Sweden settles third gender pronoun debate

After years of debate, some would argue centuries, the Swedish government plans to introduce a gender-neutral pronoun. The pronoun, “Hen,” will be used to refer to a person’s gender without revealing their gender either because, according to the Guardian.com, “It is unknown, because the person is transgender, or the speaker or writer deems the gender to be superfluous information.” The article went on to say that: “The word “hen” was coined in the 1960s when the ubiquitous use of “han” (he) became politically incorrect, and was aimed at simplifying the language and avoiding the clumsy “han/hon” (s/he) construction. But the word never really took hold. It resurfaced around 2000, when the country’s small transgender community latched on to it, and its use has taken off in the past few years. It can now be found in official texts, court rulings, media texts and books, and has begun to lose some of its feminist-activist connotation.”
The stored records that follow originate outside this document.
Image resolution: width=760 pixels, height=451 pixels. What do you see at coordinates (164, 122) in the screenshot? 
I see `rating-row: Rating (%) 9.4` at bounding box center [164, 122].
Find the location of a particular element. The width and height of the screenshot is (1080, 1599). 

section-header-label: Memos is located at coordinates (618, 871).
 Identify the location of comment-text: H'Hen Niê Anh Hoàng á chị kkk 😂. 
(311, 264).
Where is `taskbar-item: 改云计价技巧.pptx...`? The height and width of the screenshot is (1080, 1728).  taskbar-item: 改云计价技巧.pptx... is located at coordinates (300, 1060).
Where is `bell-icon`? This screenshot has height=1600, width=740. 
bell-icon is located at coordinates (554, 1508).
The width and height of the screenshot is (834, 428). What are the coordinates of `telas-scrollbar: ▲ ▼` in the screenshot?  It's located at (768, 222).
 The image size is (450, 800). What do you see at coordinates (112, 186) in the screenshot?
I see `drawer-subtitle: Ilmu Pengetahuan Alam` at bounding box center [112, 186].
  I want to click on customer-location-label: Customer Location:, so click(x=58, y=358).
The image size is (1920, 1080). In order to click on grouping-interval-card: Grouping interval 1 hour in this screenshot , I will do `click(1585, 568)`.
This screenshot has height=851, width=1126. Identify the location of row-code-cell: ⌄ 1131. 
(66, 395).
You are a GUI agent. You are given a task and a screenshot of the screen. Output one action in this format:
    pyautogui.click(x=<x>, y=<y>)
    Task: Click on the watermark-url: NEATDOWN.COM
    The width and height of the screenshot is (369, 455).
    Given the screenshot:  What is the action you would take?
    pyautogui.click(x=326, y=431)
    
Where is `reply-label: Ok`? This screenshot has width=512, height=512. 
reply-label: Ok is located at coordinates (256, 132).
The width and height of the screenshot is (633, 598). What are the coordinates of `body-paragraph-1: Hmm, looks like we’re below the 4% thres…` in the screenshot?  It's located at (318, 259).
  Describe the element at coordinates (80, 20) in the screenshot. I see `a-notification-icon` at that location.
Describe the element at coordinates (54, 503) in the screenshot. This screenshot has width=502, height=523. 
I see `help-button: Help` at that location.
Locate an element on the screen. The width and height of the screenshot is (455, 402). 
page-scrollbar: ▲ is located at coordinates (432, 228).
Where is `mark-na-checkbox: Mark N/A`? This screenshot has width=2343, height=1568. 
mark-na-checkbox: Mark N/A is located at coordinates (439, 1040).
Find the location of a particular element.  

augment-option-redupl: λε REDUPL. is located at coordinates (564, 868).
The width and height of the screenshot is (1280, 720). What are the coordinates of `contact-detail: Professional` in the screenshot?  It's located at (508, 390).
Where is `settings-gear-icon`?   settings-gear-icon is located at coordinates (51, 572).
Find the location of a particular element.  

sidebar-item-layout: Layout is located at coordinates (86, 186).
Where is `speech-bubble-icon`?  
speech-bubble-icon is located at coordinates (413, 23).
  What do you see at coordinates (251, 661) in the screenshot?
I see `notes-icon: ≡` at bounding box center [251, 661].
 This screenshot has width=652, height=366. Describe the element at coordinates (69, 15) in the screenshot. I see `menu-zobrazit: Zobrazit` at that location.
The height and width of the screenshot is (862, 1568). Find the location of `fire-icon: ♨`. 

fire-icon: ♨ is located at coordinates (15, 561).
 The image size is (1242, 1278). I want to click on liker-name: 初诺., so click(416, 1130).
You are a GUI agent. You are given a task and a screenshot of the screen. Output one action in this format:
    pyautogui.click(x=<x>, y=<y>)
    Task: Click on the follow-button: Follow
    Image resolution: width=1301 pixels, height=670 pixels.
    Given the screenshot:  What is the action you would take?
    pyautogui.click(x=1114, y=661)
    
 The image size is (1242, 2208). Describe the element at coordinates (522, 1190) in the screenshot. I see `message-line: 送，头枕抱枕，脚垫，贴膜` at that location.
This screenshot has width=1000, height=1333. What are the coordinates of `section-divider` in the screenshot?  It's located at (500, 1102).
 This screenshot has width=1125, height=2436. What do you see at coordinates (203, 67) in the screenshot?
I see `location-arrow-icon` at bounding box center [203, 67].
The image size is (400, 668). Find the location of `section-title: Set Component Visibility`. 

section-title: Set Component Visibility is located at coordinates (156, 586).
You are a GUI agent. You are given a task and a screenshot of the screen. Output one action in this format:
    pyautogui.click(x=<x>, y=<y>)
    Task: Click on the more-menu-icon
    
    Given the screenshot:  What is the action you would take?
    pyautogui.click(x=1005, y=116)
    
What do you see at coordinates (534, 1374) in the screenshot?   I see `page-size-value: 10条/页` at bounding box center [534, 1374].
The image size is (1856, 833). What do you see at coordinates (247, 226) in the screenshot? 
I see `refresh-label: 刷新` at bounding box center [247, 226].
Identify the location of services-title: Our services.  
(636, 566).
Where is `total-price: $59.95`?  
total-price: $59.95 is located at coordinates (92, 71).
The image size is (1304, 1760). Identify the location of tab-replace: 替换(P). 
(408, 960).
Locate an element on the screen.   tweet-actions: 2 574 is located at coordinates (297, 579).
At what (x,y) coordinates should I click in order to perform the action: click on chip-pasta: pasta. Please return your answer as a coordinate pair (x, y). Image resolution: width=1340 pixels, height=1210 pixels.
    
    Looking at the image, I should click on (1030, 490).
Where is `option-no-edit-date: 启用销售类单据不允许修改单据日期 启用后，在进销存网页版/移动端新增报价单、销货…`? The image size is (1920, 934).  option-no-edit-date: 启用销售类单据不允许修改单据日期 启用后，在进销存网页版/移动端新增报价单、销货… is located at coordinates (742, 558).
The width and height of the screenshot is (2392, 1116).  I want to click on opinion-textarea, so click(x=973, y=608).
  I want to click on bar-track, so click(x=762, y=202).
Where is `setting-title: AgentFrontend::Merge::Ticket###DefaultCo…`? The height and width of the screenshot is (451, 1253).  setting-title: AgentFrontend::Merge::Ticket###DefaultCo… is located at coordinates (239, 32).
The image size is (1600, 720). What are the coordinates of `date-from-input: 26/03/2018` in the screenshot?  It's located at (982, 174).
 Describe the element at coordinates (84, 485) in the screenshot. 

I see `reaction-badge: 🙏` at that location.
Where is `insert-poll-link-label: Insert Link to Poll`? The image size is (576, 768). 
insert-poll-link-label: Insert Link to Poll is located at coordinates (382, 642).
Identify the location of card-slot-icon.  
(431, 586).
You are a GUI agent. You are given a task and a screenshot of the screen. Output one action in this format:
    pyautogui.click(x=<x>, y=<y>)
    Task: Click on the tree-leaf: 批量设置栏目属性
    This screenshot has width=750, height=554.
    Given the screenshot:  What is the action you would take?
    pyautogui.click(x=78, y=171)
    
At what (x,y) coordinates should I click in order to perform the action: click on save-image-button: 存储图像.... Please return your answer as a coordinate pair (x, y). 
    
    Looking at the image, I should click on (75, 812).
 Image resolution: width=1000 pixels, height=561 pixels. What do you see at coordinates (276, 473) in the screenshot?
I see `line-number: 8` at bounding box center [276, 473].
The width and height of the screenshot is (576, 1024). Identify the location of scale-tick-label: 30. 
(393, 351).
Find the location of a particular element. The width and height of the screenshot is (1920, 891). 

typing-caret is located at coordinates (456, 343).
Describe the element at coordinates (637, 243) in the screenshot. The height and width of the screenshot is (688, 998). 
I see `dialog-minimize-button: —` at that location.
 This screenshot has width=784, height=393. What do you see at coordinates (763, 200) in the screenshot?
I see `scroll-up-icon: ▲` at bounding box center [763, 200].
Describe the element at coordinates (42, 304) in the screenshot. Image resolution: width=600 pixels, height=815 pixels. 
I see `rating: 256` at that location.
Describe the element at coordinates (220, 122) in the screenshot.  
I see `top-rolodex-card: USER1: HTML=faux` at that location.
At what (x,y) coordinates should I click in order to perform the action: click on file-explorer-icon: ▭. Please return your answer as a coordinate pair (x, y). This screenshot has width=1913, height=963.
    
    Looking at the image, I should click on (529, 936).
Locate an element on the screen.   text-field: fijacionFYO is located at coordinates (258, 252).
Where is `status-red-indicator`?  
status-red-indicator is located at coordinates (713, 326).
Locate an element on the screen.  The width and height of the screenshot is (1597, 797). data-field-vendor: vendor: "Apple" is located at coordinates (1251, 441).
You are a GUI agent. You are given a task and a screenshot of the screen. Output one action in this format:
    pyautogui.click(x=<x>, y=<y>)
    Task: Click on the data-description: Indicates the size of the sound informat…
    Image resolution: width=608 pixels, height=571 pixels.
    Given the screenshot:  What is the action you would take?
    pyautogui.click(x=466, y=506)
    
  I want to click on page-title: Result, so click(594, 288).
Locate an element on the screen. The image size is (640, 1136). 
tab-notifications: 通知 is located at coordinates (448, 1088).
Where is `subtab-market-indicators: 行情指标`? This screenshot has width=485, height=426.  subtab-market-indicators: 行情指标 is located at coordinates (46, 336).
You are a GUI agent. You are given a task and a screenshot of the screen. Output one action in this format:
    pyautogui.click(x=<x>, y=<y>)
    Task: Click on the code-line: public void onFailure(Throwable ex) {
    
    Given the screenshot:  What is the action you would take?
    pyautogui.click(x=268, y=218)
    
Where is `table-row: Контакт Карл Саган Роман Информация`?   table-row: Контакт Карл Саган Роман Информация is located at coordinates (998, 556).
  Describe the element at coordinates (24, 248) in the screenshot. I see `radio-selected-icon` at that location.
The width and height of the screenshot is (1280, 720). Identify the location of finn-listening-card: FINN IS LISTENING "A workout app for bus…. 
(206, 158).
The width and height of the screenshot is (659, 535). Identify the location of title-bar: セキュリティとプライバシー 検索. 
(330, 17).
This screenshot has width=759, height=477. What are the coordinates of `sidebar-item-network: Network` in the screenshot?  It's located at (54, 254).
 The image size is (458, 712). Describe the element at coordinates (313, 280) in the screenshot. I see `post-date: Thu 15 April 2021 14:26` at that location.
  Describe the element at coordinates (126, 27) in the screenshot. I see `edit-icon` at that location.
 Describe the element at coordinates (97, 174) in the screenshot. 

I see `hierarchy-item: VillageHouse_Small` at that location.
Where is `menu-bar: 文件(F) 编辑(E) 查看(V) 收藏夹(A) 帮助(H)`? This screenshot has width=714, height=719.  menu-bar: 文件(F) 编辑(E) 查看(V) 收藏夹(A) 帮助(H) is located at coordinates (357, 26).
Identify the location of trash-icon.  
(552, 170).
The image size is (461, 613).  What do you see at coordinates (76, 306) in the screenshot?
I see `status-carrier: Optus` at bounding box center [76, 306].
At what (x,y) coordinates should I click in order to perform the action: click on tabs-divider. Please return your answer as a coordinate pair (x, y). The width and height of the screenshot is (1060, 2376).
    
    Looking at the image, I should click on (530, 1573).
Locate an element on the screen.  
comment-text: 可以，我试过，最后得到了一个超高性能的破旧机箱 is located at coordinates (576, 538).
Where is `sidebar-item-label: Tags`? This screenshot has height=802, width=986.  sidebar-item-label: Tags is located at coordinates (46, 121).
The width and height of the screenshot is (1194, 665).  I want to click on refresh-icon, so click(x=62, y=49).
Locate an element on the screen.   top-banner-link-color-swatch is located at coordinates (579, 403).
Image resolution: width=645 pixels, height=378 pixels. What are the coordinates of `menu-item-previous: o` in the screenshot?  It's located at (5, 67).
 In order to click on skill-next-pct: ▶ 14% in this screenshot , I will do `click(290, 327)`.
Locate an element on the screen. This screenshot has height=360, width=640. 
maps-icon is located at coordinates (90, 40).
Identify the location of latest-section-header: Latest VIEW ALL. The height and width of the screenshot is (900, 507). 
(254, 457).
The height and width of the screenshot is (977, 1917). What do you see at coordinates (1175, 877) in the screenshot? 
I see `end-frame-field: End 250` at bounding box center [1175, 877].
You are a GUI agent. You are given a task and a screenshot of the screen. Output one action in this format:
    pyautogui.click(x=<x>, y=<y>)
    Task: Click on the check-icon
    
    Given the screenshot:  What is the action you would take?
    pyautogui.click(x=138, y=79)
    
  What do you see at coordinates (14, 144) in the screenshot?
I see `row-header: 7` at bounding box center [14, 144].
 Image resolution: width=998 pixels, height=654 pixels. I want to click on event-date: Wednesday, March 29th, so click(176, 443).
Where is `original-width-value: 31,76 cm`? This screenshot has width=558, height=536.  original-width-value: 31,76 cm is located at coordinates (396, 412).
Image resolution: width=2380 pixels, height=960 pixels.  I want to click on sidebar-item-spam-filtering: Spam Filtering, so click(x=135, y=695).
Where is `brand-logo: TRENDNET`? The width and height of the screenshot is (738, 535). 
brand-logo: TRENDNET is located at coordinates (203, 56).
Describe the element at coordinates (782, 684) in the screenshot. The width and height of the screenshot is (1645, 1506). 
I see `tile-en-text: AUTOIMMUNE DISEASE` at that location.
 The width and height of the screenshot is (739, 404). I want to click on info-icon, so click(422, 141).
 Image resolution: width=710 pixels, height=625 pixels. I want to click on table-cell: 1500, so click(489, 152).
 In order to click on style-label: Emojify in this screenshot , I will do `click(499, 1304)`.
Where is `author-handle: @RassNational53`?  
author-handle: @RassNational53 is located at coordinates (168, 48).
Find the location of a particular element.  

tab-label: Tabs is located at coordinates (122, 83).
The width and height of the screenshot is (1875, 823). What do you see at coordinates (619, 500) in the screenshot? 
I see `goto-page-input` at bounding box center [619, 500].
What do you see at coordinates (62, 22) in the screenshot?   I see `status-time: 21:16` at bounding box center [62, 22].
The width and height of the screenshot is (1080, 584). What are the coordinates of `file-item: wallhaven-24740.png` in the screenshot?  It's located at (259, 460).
But a discussion over the need for a gender-neutral word goes far back. According to Dennis Barons’s blog The Web of Language, the idea for one has gone on now for almost two hundred years, an ongoing back-and-forth between those coiners of a new term and the “English stalwarts” who reject, ridicule or just ignore every successive proposal. Writing as recently as June, 2009, London’s Daily Mail observed:

“It never ceases to infuriate me, for example, that in this cornucopia of a million words, there’s no simple, gender-neutral pronoun standing for ‘he-or-she’.

That means we either have to word our way round the problem by using plurals —which don’t mean quite the same thing—or we’re reduced to the verbose and clunking construction: ‘If an MP steals taxpayers’ money, he or she should be ashamed of himself or herself.’ (‘Themselves’, employed to stand for a singular MP, would, of course, be a grammatical abomination).

None other than Napoleon Bonapart Brown argued in The Atlantic (Nov, 1878) that the need for a new pronoun is “so desperate, urgent, imperative that . . . it should long since have grown on our speech,” allowing us to refer to both genders while sparing us from coordinating he or she, his or her, and him or her.

Had he lived, and lived in Sweden, he’d have gotten his wish.